Yes, it has happened again - Everyday Magic has changed her look. There are two reasons for this - first is that I got tired of blue. People always use the color blue in January, but blue is such a cold color - if it's already freezing outside, why add to it? If one is going to color January (or any other winter month, such as February), I say one ought to color it with a bright, warm, sunny, happy color - something that will keep us from freezing before the winter campaign is over. The second reason for the pinks and reds is because of the Holiday we are all going to celebrate in less than two weeks:

Valentines Day.

If you are a hopeless romantic, perhaps this is a holiday you look forward to. If you are not a hopeless romantic, perhaps this holiday makes you want to be sick. And, perhaps, if you have a significant other to provide for and pamper thereupon, this holiday might even give you a scare (or at least a nervous reaction).

So the question is - what to do? What can one do to celebrate Valentines Day? Well, if you are one with a significant other, I don't have the answers for you. I have never been party to such a relationship (virgin lips still!), so I am not the person to ask. Go talk to someone you know who is married, who has been courting for a significant period, or who knows your significant other up close and personally (like a close friend or cousin). But don't ask me. I don't know.

This post is for people who lack a significant other, but may in fact wish that they had one as this holiday approaches. It is also for those who simply want a good way to celebrate. So here are my thoughts:

1. Make Valentines anyway. You don't have to have a boyfriend or girlfriend to give them to. Make them for your friends, just to tell them how much you appreciate them. Make one for your mom and dad, and remind them that you love them (and just in case my parents are reading this - I love you both!). My family always makes one for each of the grandmothers and great grandmothers, and ships them off with lots of love and homemade treats. And on the subject of treats...

2. Make cookies! Sugar cookies! Heart-shaped! With sprinkles! But wait - that's not all. There is a multitude of advantages to the cookie baking activity. First of all, you can make a date out of it. Just ask someone you know and like of the opposite gender to come mix up some sugar cookie dough with you. Who's going to refuse that? And if you don't know how to make sugar cookies, comment below and I'll send you the best recipe I've got. The other fun part is this: when put on paper plates, cookies are extremely useful for activities besides eating - such as being left on doorsteps or given as gifts or cheering up a sad someone. I need not say more.
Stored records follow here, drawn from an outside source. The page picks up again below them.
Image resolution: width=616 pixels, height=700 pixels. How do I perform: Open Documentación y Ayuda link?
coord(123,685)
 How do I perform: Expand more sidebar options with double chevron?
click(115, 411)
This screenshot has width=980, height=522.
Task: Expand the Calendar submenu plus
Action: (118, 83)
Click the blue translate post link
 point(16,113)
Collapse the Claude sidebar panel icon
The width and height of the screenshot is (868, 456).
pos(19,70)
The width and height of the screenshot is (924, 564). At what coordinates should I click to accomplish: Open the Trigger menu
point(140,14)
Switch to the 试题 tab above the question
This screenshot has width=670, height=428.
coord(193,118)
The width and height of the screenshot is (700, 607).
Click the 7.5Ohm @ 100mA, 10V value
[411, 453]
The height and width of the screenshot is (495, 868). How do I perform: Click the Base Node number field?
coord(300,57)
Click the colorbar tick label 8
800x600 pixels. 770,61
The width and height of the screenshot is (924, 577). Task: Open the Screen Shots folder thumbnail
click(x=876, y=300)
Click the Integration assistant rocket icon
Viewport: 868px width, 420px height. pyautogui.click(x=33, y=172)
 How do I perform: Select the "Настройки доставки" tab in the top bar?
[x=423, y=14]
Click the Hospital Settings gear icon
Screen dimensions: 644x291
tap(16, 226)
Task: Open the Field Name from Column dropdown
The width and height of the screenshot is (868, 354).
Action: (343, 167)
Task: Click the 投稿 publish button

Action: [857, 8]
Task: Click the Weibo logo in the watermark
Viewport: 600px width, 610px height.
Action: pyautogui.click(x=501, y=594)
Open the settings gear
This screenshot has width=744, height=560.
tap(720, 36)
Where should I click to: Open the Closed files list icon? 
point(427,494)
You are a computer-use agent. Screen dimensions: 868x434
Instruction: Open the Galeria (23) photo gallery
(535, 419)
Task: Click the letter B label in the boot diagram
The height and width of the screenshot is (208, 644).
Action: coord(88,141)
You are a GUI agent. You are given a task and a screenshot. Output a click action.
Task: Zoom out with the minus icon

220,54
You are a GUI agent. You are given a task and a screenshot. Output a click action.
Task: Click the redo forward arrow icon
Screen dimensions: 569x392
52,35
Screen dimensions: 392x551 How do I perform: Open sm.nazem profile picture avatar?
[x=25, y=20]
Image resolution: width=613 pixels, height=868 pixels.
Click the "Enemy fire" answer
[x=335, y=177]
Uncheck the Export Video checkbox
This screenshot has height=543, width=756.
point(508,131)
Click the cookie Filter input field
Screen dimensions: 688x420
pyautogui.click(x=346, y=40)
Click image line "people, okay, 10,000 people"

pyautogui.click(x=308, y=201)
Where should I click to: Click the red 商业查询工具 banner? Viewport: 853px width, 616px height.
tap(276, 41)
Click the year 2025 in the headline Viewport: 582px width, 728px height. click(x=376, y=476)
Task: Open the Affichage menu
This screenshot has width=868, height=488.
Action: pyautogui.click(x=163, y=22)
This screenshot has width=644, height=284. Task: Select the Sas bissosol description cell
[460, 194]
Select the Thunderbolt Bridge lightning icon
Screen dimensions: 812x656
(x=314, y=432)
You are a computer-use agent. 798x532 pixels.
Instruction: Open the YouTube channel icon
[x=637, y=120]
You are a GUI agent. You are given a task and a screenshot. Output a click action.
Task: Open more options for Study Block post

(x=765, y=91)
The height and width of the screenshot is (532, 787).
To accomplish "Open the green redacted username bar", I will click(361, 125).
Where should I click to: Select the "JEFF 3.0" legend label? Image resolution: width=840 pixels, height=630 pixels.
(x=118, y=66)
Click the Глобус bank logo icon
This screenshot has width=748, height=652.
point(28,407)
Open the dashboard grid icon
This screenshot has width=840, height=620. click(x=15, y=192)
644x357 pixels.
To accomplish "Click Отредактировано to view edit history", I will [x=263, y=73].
You are educated people - you know where I'm going with this.

3. Stop and smell the roses - even if you can't or don't want to buy any. They've got some beautifully scented ones in their selection at most Costco wholesale stores, if anyone's interested. Or if roses aren't your thing, do something else. Watch a sunset. Go for a walk or a run or a drive. Look at the stars. Feel the sun on your face and the wind in your hair. Go to a museum. Listen to beautiful music. Whatever you will - just go experience something that you think is beautiful.

4. Pamper yourself just a little - whatever pampering means to you. For me, it's curling up with a treat and a good book, or even taking a hot bath. You can define it how you will - but whatever it is, do it for yourself on the 14th, just to make the day (and yourself!) feel a little more special.

5. Remember that there is always someone out there who loves you - even if you are without a boy/girlfriend status or a ring on your finger to prove it. There are so many people who love you more dearly than you know. And best of all, there is one who loves you the most - your Heavenly Father. Never forget it.

So this sums it up: Love yourself. Love the world. Love other people. Love the Lord. It doesn't get any plainer and simpler than that. And as I've said before (and will likely say again), love is an absolutely inexhaustible resource. It never diminishes when you give it away... it multiplies. So give it away freely this month, the month designated for its celebration, and you will find that you have more in the end than when you began. May it be so at this time and always.